* What this task involves: Retyping each entry exactly is the whole task.

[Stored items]
· · · · · · ·

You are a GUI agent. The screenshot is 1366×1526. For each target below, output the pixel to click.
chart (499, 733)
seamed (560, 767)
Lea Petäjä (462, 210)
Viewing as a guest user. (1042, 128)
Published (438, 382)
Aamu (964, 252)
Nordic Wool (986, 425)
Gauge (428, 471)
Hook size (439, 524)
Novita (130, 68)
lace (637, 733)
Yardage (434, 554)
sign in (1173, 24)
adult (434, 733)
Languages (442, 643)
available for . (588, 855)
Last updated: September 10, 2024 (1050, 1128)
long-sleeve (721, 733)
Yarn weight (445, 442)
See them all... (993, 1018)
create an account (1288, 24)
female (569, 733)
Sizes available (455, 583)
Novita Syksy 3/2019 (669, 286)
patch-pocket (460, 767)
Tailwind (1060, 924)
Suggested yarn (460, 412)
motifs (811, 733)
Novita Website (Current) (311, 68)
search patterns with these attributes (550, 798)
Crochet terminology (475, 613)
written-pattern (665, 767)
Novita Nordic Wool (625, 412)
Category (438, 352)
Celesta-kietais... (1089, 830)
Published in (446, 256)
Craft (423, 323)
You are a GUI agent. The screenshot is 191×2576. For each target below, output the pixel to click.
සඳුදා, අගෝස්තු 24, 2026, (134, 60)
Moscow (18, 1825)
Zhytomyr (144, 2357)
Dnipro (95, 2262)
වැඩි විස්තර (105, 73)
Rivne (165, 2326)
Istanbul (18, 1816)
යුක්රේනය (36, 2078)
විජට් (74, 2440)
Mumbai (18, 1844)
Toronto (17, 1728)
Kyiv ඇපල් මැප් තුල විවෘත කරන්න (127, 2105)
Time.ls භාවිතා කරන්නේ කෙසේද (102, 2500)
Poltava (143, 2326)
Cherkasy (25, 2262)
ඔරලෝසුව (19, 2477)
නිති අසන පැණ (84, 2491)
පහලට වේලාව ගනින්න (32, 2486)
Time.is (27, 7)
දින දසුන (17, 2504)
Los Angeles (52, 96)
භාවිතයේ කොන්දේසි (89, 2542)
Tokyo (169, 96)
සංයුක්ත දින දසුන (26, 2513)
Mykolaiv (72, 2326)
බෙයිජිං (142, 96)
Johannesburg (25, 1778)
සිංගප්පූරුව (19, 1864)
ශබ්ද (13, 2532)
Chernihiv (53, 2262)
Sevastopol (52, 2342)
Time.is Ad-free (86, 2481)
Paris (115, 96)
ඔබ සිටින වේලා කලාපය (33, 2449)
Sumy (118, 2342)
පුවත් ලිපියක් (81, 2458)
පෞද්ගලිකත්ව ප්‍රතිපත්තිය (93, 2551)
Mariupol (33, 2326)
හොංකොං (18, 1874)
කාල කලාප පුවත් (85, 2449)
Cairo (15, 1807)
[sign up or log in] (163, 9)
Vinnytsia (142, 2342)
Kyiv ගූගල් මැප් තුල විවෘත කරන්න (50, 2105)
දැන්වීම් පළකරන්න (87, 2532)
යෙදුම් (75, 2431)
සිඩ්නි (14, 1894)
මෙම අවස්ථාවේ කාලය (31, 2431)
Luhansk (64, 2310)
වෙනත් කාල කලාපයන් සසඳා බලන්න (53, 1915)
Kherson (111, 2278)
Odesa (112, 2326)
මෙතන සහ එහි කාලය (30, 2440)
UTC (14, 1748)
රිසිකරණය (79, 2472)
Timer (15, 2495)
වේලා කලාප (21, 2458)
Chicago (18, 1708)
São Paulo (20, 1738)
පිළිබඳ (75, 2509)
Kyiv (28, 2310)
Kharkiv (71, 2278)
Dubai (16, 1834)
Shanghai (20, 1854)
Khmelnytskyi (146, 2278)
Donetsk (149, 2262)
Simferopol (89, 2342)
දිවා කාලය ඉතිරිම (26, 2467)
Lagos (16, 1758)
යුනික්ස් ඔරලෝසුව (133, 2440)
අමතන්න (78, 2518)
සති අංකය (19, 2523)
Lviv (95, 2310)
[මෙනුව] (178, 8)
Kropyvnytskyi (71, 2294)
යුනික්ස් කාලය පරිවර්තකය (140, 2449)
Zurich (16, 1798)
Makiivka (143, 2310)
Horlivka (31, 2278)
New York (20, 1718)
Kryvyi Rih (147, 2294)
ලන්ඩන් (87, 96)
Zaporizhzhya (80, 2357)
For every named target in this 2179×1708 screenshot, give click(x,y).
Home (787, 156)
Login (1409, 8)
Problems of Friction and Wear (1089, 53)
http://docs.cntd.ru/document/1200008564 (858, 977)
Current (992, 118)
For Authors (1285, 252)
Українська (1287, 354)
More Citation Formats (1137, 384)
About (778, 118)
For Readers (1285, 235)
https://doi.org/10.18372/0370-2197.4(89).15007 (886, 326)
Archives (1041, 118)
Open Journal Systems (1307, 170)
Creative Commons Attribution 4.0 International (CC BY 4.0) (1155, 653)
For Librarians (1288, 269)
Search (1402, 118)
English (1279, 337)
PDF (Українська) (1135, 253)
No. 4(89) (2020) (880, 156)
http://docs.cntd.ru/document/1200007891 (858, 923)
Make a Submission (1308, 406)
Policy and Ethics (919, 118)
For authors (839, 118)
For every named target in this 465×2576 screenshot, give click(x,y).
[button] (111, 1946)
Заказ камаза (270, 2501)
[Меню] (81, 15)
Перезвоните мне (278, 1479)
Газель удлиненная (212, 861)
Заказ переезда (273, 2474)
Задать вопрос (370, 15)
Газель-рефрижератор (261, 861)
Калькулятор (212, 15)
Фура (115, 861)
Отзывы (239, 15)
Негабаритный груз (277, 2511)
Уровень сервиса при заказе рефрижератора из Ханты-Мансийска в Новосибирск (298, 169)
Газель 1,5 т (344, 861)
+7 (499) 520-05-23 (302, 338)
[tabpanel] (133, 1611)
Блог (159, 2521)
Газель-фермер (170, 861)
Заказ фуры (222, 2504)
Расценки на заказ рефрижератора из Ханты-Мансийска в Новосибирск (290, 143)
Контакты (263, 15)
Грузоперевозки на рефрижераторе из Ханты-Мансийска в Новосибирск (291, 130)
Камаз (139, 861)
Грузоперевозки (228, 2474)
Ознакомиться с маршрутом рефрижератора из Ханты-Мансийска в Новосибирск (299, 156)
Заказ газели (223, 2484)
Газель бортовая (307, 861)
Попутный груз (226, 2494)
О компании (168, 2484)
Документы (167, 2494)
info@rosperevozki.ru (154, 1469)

· · · · · · ·

* Response to this task:
You are a GUI agent. The screenshot is 1366×1526. For each target below, output the pixel to click.
chart (499, 733)
seamed (560, 767)
Lea Petäjä (462, 210)
Viewing as a guest user. (1042, 128)
Published (438, 382)
Aamu (964, 252)
Nordic Wool (986, 425)
Gauge (428, 471)
Hook size (439, 524)
Novita (130, 68)
lace (637, 733)
Yardage (434, 554)
sign in (1173, 24)
adult (434, 733)
Languages (442, 643)
available for . (588, 855)
Last updated: September 10, 2024 (1050, 1128)
long-sleeve (721, 733)
Yarn weight (445, 442)
See them all... (993, 1018)
create an account (1288, 24)
female (569, 733)
Sizes available (455, 583)
Novita Syksy 3/2019 (669, 286)
patch-pocket (460, 767)
Tailwind (1060, 924)
Suggested yarn (460, 412)
motifs (811, 733)
Novita Website (Current) (311, 68)
search patterns with these attributes (550, 798)
Crochet terminology (475, 613)
written-pattern (665, 767)
Novita Nordic Wool (625, 412)
Category (438, 352)
Celesta-kietais... (1089, 830)
Published in (446, 256)
Craft (423, 323)
You are a GUI agent. The screenshot is 191×2576. For each target below, output the pixel to click.
සඳුදා, අගෝස්තු 24, 2026, (134, 60)
Moscow (18, 1825)
Zhytomyr (144, 2357)
Dnipro (95, 2262)
වැඩි විස්තර (105, 73)
Rivne (165, 2326)
Istanbul (18, 1816)
යුක්රේනය (36, 2078)
විජට් (74, 2440)
Mumbai (18, 1844)
Toronto (17, 1728)
Kyiv ඇපල් මැප් තුල විවෘත කරන්න (127, 2105)
Time.ls භාවිතා කරන්නේ කෙසේද (102, 2500)
Poltava (143, 2326)
Cherkasy (25, 2262)
ඔරලෝසුව (19, 2477)
නිති අසන පැණ (84, 2491)
පහලට වේලාව ගනින්න (32, 2486)
Time.is (27, 7)
දින දසුන (17, 2504)
Los Angeles (52, 96)
භාවිතයේ කොන්දේසි (89, 2542)
Tokyo (169, 96)
සංයුක්ත දින දසුන (26, 2513)
Mykolaiv (72, 2326)
බෙයිජිං (142, 96)
Johannesburg (25, 1778)
සිංගප්පූරුව (19, 1864)
ශබ්ද (13, 2532)
Chernihiv (53, 2262)
Sevastopol (52, 2342)
Time.is Ad-free (86, 2481)
Paris (115, 96)
ඔබ සිටින වේලා කලාපය (33, 2449)
Sumy (118, 2342)
පුවත් ලිපියක් (81, 2458)
පෞද්ගලිකත්ව ප්‍රතිපත්තිය (93, 2551)
Mariupol (33, 2326)
හොංකොං (18, 1874)
කාල කලාප පුවත් (85, 2449)
Cairo (15, 1807)
[sign up or log in] (163, 9)
Vinnytsia (142, 2342)
Kyiv ගූගල් මැප් තුල විවෘත කරන්න (50, 2105)
දැන්වීම් පළකරන්න (87, 2532)
යෙදුම් (75, 2431)
සිඩ්නි (14, 1894)
මෙම අවස්ථාවේ කාලය (31, 2431)
Luhansk (64, 2310)
වෙනත් කාල කලාපයන් සසඳා බලන්න (53, 1915)
Kherson (111, 2278)
Odesa (112, 2326)
මෙතන සහ එහි කාලය (30, 2440)
UTC (14, 1748)
රිසිකරණය (79, 2472)
Timer (15, 2495)
වේලා කලාප (21, 2458)
Chicago (18, 1708)
São Paulo (20, 1738)
පිළිබඳ (75, 2509)
Kyiv (28, 2310)
Kharkiv (71, 2278)
Dubai (16, 1834)
Shanghai (20, 1854)
Khmelnytskyi (146, 2278)
Donetsk (149, 2262)
Simferopol (89, 2342)
දිවා කාලය ඉතිරිම (26, 2467)
Lagos (16, 1758)
යුනික්ස් ඔරලෝසුව (133, 2440)
අමතන්න (78, 2518)
සති අංකය (19, 2523)
Lviv (95, 2310)
[මෙනුව] (178, 8)
Kropyvnytskyi (71, 2294)
යුනික්ස් කාලය පරිවර්තකය (140, 2449)
Zurich (16, 1798)
Makiivka (143, 2310)
Horlivka (31, 2278)
New York (20, 1718)
Kryvyi Rih (147, 2294)
ලන්ඩන් (87, 96)
Zaporizhzhya (80, 2357)
For every named target in this 2179×1708 screenshot, give click(x,y).
Home (787, 156)
Login (1409, 8)
Problems of Friction and Wear (1089, 53)
http://docs.cntd.ru/document/1200008564 (858, 977)
Current (992, 118)
For Authors (1285, 252)
Українська (1287, 354)
More Citation Formats (1137, 384)
About (778, 118)
For Readers (1285, 235)
https://doi.org/10.18372/0370-2197.4(89).15007 (886, 326)
Archives (1041, 118)
Open Journal Systems (1307, 170)
Creative Commons Attribution 4.0 International (CC BY 4.0) (1155, 653)
For Librarians (1288, 269)
Search (1402, 118)
English (1279, 337)
PDF (Українська) (1135, 253)
No. 4(89) (2020) (880, 156)
http://docs.cntd.ru/document/1200007891 (858, 923)
Make a Submission (1308, 406)
Policy and Ethics (919, 118)
For authors (839, 118)
For every named target in this 465×2576 screenshot, give click(x,y).
[button] (111, 1946)
Заказ камаза (270, 2501)
[Меню] (81, 15)
Перезвоните мне (278, 1479)
Газель удлиненная (212, 861)
Заказ переезда (273, 2474)
Задать вопрос (370, 15)
Газель-рефрижератор (261, 861)
Калькулятор (212, 15)
Фура (115, 861)
Отзывы (239, 15)
Негабаритный груз (277, 2511)
Уровень сервиса при заказе рефрижератора из Ханты-Мансийска в Новосибирск (298, 169)
Газель 1,5 т (344, 861)
+7 (499) 520-05-23 (302, 338)
[tabpanel] (133, 1611)
Блог (159, 2521)
Газель-фермер (170, 861)
Заказ фуры (222, 2504)
Расценки на заказ рефрижератора из Ханты-Мансийска в Новосибирск (290, 143)
Контакты (263, 15)
Грузоперевозки на рефрижераторе из Ханты-Мансийска в Новосибирск (291, 130)
Камаз (139, 861)
Грузоперевозки (228, 2474)
Ознакомиться с маршрутом рефрижератора из Ханты-Мансийска в Новосибирск (299, 156)
Заказ газели (223, 2484)
Газель бортовая (307, 861)
Попутный груз (226, 2494)
О компании (168, 2484)
Документы (167, 2494)
info@rosperevozki.ru (154, 1469)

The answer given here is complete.